◆ Required work ◆
Return all the data below as it stands, minus the pictures.
+++ Input +++
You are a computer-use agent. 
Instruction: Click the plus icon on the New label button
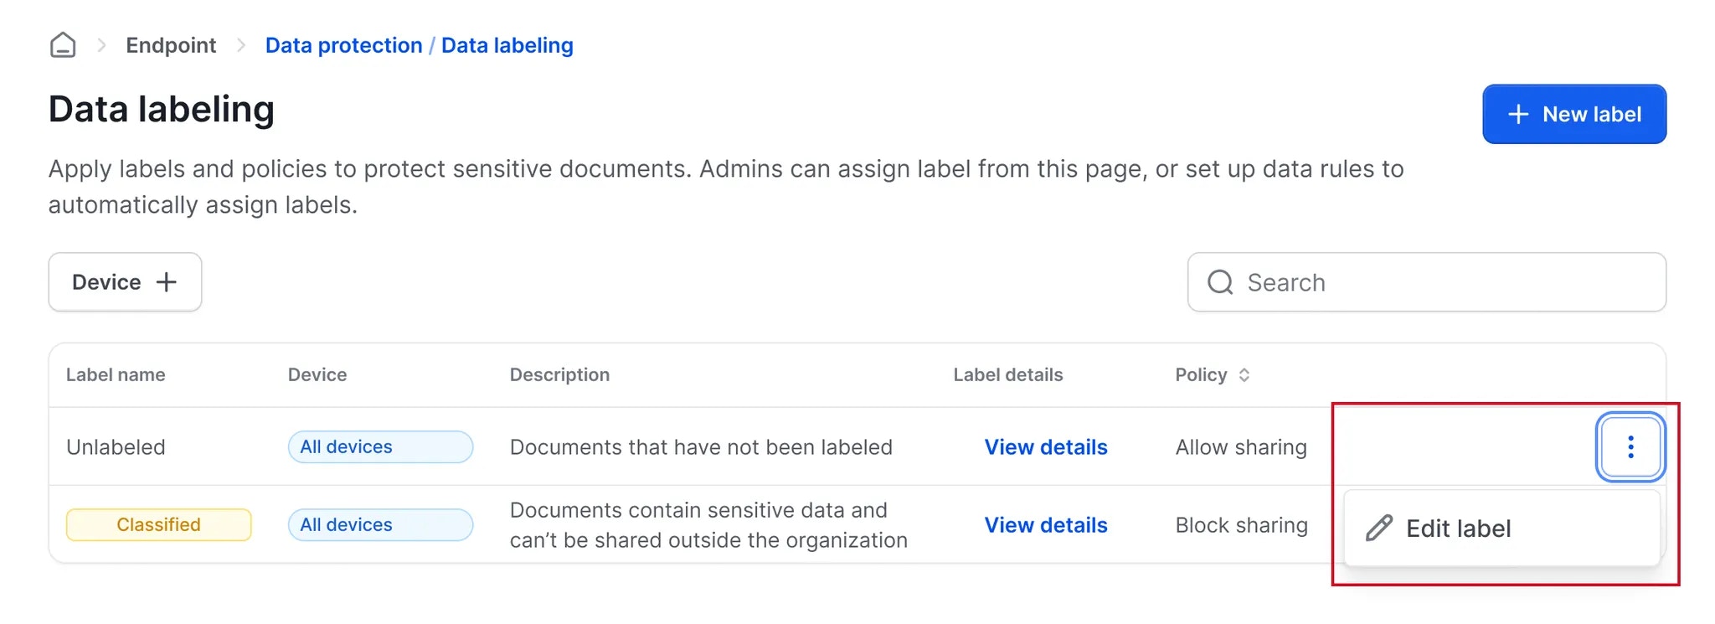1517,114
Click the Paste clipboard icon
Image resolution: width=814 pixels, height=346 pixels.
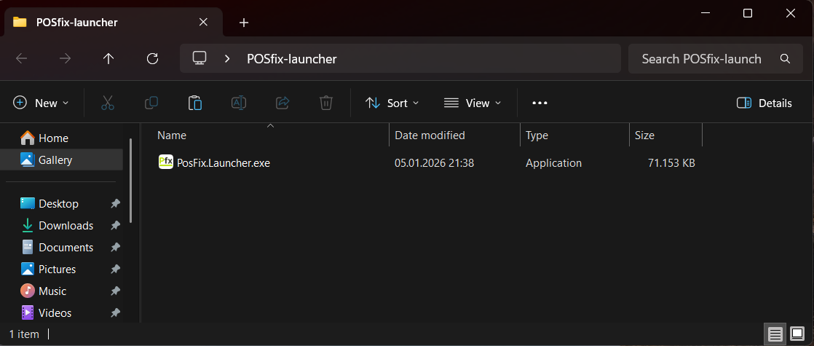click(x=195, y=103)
+++
◆ Response for this exercise ◆
You are a computer-use agent. 
Instruction: Click the plus icon on the New label button
1517,114
Click the Paste clipboard icon
Image resolution: width=814 pixels, height=346 pixels.
click(x=195, y=103)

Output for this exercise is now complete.